HERE are the St Petersburg Times editors' 10 most influential people of the decade:

OSAMA BIN LADEN, 52, terrorist.

His network of Islam-inspired terrorists wounded the US with a shocking attack, drawing the West into a global confrontation.

He hasn't been seen in more than nine years but his occasional recordings remind us that this conflict will not end soon.

Barack Obama, 48, President of the US.

In a year he changed the complexion of a decade. The nation's first black president smashed barriers many thought couldn't be broken. And yet what he has accomplished can't compare with what is expected of him.

Obama is: "... the first president who has grasped the possibilities of today's high-velocity, high-density, highly variegated media landscape.

"He's done books and audio books; he commands audiences on both YouTube and from the podium; he BlackBerrys; he makes a nice photo. He recognises that a presidency can no longer survive on one message a day or one press conference a day. Instead, you have to turn on a fire hose," - Jennifer Senior, writing in New York magazine.

JK Rowling, 44, author of the Harry Potter series.

In an era when video games and computers were luring people away from books, she conjured a gifted, bespectacled boy whose adventures made eager readers out of a generation of kids.

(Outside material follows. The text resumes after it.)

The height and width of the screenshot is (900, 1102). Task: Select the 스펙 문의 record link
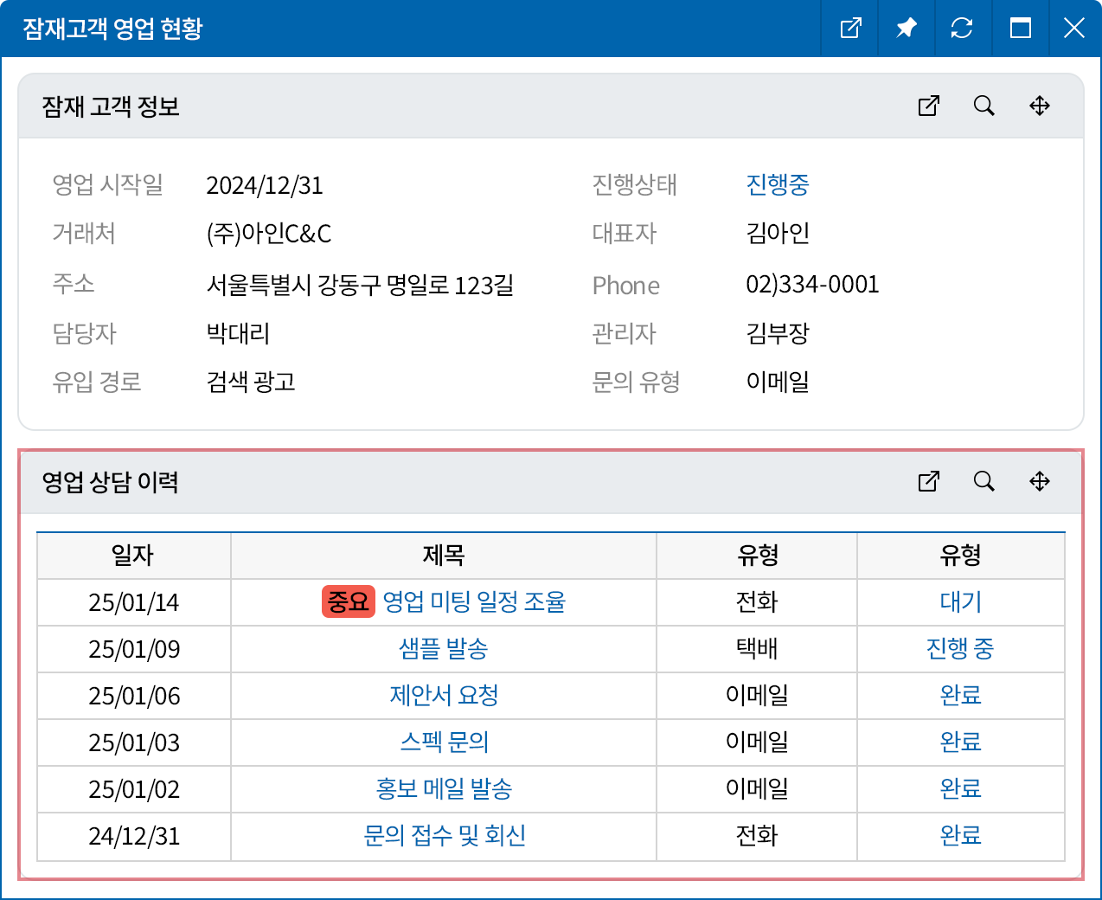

"Rowling calls her time with Harry 'one of the longest relationships of my adult life', her rock through bereavement, a turbulent marriage and divorce, single motherhood, changes of country, fear of failure and transcendent joy, on the day a wise man at Bloomsbury offered her $2250 and agreed to print 1000 books." - Time magazine, 1997.

Tiger Woods, 33, golfer, pictured .

Though stained by scandal at the end of the decade, his brilliance as a golfer transformed the sport, making him the first billionaire athlete and one of the most recognisable people on the planet.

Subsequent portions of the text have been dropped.